◆ Task objective
If a line of the data below holds the string "Viewport", copy it.
Start of Raw data
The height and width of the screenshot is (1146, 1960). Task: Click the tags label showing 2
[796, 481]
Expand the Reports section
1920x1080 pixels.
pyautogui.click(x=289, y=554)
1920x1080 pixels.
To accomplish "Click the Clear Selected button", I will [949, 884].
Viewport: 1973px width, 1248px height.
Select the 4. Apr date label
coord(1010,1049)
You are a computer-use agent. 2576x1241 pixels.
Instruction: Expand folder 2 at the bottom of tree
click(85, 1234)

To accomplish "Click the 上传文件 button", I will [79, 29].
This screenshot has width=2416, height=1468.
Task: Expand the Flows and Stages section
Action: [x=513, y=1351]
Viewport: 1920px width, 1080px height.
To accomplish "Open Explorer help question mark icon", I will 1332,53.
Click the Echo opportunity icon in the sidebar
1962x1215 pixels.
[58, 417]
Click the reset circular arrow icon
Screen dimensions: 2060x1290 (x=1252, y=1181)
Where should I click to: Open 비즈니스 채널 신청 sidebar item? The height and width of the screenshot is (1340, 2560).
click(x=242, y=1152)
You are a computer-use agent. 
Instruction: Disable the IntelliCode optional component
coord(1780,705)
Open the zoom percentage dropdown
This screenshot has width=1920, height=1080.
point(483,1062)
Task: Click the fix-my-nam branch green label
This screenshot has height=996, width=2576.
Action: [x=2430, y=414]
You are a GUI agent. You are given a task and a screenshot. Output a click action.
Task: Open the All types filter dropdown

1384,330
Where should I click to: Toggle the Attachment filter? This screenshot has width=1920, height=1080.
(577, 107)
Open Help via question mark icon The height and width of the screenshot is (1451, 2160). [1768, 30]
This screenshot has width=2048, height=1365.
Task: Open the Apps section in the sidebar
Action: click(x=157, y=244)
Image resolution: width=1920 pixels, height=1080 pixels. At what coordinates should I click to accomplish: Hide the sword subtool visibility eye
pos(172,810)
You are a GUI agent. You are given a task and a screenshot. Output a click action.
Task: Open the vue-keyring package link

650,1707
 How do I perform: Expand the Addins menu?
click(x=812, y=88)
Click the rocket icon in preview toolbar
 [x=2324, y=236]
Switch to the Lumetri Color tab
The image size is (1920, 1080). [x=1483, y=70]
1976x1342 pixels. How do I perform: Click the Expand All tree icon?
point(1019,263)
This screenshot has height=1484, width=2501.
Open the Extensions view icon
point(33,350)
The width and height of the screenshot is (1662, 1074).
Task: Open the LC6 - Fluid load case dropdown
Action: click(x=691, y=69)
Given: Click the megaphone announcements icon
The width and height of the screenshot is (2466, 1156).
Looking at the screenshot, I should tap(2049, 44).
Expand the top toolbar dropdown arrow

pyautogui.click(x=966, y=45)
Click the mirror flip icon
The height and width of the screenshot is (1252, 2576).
End of Raw data
◆ Solution
Viewport: 1973px width, 1248px height.
Viewport: 1920px width, 1080px height.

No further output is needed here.